Stanza 8 restates the indifference of nature and its enduring, cyclical processes, but now the writing is imbued with the magic of human interpretation. The ruined building stands for the rival “religion” established by the lovers, which the society annihilated ritualistically as representing an order that they could not accept. Cranes here can be seen as birds of beauty and sadness, purity of vision, an unattainable ideal, as in Yasunari Kawabata’s novel Sembazuru (1952; Thousand Cranes, 1958). The pair of cranes is real, but they are also symbolic, natural gods that cleanse the area of the sacrifice of the lovers as the amorous birds themselves dance “a curious rite of celebration.” The paradoxical images of love and death, of union and destruction, of order and chaos, and of clarity and obscurity merge when the cranes settle on Morro Rock. Their presence of whiteness, naturalness, and fertility contrasts starkly with the “Rock’s dark brow.” Its status as a proper noun, along with its personification, reveals its somber omnipresence—black, intrusive, and barren—and its paradoxical absence—of color and of meaning.

The parallel three-line stanzas with which the poem ends move away from description, narration, and memory to philosophical reflection about Morro Rock and its agency in this poem. Stanza 9 is a statement reaffirming the merging of opposites in the action witnessed within the poem, which began in love and ended in death but proved them not to be opposites in that process. The poem emphasizes that the truth of the autobiographical experience lies in fact, in memory, and in any similar retelling. Literature and poetry even help to render it more clearly, more true in spirit, like a rock that becomes smoother and more lovely with the erosion of the tide. Finally, one is left with the rock, the initial object of definition in the poem. The entire poem has rotated on its centrality, yet here the narrator releases it to its own independent existence. People fashion reality from the materials at hand, filtered through memory, emotion, sensation, and knowledge of other stories, poems, and myths. The poet captures the truth here, yet Morro Rock remains the enigmatic matter that is only itself, “this chunk of continent equal to nothing.”

Forms and Devices

The poem achieves momentum primarily through capturing complex images: moments in time now remembered in their particulars from a distance and therefore crystallized and essentialized. The poet uses the images connected with Morro Rock to show how its meaning and existence change according to the imagination of the perceiver. The rock can be a hat or a horse, but more important it can be a major figure in the formation of art, which symbolizes differing personal realities.
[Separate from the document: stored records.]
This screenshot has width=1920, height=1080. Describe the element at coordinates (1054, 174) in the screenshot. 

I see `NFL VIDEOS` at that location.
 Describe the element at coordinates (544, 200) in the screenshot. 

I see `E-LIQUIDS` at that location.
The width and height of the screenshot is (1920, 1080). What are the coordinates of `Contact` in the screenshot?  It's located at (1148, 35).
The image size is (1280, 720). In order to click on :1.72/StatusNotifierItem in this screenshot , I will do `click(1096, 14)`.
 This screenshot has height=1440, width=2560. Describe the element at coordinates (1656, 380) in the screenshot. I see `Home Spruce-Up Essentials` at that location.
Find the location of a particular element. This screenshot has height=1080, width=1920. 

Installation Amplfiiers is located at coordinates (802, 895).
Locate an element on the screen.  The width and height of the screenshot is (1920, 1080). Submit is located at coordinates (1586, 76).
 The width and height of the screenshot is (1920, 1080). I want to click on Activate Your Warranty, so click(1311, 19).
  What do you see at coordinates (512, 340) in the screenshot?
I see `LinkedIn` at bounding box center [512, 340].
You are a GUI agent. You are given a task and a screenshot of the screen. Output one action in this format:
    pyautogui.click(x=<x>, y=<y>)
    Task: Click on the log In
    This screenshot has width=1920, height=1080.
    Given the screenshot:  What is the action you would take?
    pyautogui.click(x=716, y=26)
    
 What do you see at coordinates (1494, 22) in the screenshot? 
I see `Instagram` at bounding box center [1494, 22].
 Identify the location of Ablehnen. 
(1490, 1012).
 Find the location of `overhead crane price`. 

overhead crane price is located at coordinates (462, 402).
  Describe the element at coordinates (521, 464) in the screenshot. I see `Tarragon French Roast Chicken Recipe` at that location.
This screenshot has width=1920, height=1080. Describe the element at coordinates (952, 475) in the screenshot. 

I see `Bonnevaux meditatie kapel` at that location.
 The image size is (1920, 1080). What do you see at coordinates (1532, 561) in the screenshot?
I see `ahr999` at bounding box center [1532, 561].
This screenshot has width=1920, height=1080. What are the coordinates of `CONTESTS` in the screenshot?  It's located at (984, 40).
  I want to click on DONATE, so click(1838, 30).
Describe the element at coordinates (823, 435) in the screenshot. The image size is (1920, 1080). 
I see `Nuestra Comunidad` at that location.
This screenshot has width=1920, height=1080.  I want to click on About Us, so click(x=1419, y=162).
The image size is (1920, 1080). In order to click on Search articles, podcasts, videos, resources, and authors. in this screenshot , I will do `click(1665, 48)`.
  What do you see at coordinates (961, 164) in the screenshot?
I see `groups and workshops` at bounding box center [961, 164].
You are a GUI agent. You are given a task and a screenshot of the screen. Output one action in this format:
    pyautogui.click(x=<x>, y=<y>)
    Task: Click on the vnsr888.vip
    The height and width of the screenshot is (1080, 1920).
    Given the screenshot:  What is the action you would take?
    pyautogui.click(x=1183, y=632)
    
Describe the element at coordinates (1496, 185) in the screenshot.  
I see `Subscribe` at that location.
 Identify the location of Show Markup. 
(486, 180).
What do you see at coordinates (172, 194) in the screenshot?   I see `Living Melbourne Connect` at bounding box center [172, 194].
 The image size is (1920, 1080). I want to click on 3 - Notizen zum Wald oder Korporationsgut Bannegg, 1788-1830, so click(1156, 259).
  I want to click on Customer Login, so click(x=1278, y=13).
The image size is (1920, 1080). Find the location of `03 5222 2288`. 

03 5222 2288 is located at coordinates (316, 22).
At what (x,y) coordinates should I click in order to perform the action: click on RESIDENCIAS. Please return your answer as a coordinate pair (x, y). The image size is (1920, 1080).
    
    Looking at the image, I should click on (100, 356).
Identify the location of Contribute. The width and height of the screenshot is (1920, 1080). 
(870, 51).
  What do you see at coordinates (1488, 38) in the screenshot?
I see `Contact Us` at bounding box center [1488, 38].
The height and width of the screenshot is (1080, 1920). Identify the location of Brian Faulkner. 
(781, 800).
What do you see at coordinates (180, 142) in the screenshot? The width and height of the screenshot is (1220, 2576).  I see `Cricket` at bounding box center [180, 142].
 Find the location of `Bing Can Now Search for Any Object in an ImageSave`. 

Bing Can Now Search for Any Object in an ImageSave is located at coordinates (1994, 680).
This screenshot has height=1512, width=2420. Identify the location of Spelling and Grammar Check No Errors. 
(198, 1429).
The images ultimately move toward a contrast of opposites, which the poem contrives to merge paradoxically: Two opposing actualities can both be true at once. Morro Rock itself is the principal embodiment of the paradox, for it is the ostensible subject of the poem, present in some form in every vignette, yet it really is not pertinent to the human actions portrayed, except as a pivot for interpreting events. The oppositions are apparent in contrasts of colors (black/white), of textures (fluffiness/hardness), of time (personal/communal past), of emotions (love/hate), of events (sexual union/death), and of diction (specific/mythological).

At the end of each major stanza, the rock has metamorphosed into something symbolic that carries the tenor of the poem. In stanza 1, it is a junked car engine, the churning of its pistons alien to the natural churning of the surf. In stanza 2, it becomes the spokesman for the margin between sea and land, a “black bead…eloquent on the horizon.” In stanza 3, it is a clipper or messenger ship. In stanza 6, the rock becomes a tacit agent of the murder of the lovers, for they “were killed with stones,” perhaps even pieces broken off Morro Rock by the surf.

The poem seems most cryptic in its final three stanzas: The first and last of the trio are philosophical and poetic statements that turn on the metaphor offered in the central tercet. Here, Morro Rock is transformed into a jewel (that is, the artistic rendering of its presence) and a Platonic reality separate from its earthly form, a reality indicated by its starry truth (like a jewel) spelled forth in a human making of meaning (which is art).